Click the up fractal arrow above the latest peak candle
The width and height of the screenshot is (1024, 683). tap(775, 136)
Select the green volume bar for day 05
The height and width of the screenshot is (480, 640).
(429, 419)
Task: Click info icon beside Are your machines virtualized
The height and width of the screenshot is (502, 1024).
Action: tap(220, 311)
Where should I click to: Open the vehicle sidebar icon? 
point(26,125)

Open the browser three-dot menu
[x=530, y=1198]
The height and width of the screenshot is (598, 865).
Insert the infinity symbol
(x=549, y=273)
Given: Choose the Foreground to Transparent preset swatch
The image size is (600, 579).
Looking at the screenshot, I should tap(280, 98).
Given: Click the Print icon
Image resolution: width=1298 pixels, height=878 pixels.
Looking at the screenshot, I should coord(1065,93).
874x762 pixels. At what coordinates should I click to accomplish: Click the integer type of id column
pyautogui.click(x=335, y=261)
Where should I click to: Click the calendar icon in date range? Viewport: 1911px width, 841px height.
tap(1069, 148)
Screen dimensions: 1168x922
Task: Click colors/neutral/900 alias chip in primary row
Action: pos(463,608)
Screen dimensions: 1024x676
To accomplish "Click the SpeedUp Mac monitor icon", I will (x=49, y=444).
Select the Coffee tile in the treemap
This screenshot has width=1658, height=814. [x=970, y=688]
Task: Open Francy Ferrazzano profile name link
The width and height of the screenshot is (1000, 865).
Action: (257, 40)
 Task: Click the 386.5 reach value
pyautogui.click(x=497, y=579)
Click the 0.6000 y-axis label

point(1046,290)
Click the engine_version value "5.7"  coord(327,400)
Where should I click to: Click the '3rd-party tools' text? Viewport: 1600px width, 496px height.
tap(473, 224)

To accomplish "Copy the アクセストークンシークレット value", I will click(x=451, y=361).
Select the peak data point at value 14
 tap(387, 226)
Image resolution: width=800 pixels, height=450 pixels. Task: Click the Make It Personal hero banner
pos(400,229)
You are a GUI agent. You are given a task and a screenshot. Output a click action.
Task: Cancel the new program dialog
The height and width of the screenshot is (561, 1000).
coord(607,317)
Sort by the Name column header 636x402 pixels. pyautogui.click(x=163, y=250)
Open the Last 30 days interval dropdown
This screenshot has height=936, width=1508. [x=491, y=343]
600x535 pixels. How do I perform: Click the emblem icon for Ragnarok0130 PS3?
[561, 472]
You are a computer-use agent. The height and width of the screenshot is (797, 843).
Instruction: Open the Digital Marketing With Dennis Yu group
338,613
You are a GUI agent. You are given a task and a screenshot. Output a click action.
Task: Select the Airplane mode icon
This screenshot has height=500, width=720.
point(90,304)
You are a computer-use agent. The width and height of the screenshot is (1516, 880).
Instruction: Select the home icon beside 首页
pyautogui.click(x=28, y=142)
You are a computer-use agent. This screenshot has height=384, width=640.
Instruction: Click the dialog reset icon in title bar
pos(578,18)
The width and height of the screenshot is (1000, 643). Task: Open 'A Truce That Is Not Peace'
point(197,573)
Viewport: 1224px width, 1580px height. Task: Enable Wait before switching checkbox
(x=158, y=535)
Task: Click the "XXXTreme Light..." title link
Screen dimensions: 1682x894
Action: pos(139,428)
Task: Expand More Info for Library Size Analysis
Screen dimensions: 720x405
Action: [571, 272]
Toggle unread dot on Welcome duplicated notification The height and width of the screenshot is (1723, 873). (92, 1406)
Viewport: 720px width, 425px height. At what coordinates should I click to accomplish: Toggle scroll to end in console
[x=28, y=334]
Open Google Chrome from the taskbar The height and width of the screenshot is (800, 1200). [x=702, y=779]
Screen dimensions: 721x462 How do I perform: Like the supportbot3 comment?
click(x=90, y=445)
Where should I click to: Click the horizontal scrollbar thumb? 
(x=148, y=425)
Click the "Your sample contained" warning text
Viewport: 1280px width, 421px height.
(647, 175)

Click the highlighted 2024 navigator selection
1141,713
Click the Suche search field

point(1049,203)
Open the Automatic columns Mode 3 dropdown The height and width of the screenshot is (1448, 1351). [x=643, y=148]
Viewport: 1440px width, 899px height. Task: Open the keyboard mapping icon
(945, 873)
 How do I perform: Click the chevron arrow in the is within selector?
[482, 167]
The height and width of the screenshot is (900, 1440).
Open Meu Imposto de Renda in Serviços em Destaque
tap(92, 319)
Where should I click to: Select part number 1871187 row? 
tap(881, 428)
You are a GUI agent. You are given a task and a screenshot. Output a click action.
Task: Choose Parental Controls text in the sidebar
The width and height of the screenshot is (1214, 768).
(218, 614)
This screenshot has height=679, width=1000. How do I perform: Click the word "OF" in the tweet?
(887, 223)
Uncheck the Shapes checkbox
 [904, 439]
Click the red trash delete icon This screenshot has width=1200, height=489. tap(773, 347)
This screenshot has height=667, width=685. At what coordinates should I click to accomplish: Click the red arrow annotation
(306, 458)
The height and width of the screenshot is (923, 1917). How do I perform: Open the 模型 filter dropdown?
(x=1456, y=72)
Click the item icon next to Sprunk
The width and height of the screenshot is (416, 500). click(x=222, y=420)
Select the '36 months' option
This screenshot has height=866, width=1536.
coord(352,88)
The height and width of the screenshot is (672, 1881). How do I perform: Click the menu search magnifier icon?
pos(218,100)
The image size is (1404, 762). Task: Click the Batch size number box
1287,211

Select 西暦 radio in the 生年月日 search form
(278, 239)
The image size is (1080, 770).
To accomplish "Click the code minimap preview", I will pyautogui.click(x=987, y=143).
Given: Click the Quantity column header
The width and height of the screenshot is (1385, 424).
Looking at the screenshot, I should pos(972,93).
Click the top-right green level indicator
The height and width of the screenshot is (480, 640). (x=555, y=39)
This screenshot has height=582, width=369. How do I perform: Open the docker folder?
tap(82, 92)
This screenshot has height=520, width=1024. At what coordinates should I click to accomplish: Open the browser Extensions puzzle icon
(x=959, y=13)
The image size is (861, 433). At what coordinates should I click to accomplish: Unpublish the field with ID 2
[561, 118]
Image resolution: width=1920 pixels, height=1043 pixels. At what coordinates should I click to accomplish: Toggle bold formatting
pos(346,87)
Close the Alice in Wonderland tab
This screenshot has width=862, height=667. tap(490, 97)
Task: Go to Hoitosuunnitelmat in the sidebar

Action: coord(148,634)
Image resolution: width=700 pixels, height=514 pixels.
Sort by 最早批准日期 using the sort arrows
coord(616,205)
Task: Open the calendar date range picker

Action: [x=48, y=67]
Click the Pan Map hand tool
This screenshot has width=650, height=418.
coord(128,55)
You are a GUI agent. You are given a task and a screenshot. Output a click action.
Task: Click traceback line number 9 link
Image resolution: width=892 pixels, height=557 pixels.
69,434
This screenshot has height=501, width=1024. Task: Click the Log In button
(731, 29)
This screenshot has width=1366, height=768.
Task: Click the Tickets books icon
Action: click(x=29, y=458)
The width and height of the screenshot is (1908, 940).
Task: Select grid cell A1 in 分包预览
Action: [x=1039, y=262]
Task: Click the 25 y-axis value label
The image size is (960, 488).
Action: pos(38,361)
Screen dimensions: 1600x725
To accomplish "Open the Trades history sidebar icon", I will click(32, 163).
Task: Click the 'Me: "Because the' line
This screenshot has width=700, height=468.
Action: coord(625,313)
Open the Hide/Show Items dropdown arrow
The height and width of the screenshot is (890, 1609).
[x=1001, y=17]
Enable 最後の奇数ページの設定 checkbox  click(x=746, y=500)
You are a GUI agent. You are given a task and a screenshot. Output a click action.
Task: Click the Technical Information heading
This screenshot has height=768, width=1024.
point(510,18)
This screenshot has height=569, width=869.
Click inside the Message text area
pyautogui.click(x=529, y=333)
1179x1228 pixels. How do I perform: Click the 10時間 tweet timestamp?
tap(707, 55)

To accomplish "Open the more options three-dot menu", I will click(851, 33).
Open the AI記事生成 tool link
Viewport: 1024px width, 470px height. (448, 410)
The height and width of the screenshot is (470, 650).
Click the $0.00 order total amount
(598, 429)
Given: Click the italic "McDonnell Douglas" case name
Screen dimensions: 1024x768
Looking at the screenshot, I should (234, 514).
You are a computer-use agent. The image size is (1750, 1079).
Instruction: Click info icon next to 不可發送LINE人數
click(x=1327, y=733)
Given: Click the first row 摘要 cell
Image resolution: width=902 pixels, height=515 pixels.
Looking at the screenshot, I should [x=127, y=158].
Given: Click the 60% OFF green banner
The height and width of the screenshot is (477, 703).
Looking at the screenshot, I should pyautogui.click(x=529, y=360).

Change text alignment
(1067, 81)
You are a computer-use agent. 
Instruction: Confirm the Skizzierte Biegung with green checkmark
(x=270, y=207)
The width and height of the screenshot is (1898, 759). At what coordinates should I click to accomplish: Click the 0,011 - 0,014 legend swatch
::::::::::
- About this task -
The lines from the one holding "Given: Click the 60% OFF green banner" to the final line of the entries, both included, are what should be output, exactly and alone.

- Response for this exercise -
Given: Click the 60% OFF green banner
The height and width of the screenshot is (477, 703).
Looking at the screenshot, I should pyautogui.click(x=529, y=360).

Change text alignment
(1067, 81)
You are a computer-use agent. 
Instruction: Confirm the Skizzierte Biegung with green checkmark
(x=270, y=207)
The width and height of the screenshot is (1898, 759). At what coordinates should I click to accomplish: Click the 0,011 - 0,014 legend swatch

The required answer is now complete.